Why Memorization Matters in Clinical AI
Large AI models trained on electronic health records (EHRs) are designed to generalize: learning broad patterns across thousands of patient records to make useful predictions. But these same systems can also memorize — unintentionally recalling specific, patient-level information that was part of their training data.
“When a model memorizes individual patient details instead of underlying trends,” explains MIT postdoc Sana Tonekaboni, “it risks exposing sensitive information through targeted prompts.” In other words, even “de-identified” training data might be at risk if an attacker can coax a model into revealing unique health facts about a specific person.
Given the gravity of protecting patient privacy under medical ethics and law, this is not a theoretical worry — it’s a real-world privacy challenge with clinical consequence.
New Evaluation Framework for Privacy Risk
To tackle this, the MIT team developed a suite of black-box evaluation tests that probe for memorization in foundation models trained on structured EHR data.
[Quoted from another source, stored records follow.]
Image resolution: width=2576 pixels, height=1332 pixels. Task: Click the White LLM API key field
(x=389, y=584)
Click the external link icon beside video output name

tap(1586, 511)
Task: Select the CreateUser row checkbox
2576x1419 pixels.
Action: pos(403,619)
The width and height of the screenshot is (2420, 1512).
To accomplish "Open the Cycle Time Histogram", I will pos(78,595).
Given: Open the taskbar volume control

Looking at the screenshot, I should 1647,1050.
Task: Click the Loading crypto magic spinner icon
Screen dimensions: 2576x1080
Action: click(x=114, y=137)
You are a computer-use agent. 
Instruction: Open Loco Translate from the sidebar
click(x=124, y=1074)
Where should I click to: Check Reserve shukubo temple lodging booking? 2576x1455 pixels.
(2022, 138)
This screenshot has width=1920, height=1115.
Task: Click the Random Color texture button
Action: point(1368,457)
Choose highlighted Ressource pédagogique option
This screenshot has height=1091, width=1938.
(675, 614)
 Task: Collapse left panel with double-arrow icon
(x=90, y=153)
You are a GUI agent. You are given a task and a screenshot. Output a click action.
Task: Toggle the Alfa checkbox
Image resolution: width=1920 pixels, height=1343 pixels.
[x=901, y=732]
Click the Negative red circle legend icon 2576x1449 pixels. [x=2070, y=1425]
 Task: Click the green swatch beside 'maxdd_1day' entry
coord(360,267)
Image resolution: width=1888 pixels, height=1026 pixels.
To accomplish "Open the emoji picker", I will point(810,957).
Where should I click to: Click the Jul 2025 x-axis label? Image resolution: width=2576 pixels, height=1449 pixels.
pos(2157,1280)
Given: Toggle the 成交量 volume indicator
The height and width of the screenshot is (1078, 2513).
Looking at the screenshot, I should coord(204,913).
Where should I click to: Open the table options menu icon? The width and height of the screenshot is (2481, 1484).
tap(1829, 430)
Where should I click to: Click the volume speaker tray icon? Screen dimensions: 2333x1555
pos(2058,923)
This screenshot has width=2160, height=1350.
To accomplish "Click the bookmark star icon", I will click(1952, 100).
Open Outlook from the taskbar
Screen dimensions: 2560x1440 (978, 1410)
The tests operate without access to the model’s internal parameters, mimicking realistic attacker scenarios where only query access is available.
Key features of the framework include:
- Embedding- and generation-level probes: Methods to identify whether specific patient information is being memorized at different levels of the model’s behavior.
- Distinguishing generalization vs. harmful memorization: A clear analytical boundary between safe model learning and situations where sensitive details can leak.
- Open-source toolkit: To promote reproducibility and broader adoption, the team is releasing their testing tools so other researchers and clinicians can apply the same assessments.
This work builds on growing evidence that AI, especially foundation models, may inadvertently reveal parts of their training data if not carefully evaluated — an area of active concern in the ML community.
Patient Privacy: Practical Risk, Not Just Theory
A key insight from the research is that risk isn’t binary. Not all data leaks are equally harmful: revealing a patient’s general age group might be less severe than exposing highly sensitive details like HIV status or mental health conditions.
To measure this, the team’s evaluation setup ranks potential attacks by how much auxiliary information an attacker would need to succeed — helping to prioritize defenses where they matter most.
Researchers also emphasize that memorization risk is higher for vulnerable or unique patient subgroups, where distinctive patterns make records easier to “pick out.”
Towards Trustworthy Clinical AI
Beyond technical innovation, this work is part of a larger effort at MIT’s Abdul Latif Jameel Clinic for Machine Learning in Health to make AI both powerful and trustworthy in healthcare contexts. By laying a foundation for standardized privacy evaluations, the team hopes to influence how future clinical AI systems are vetted before deployment.
As AI continues its rapid integration into medical workflows, rigorous tools like this will be essential to ensuring patient trust and maintaining confidentiality — core principles of ethical care.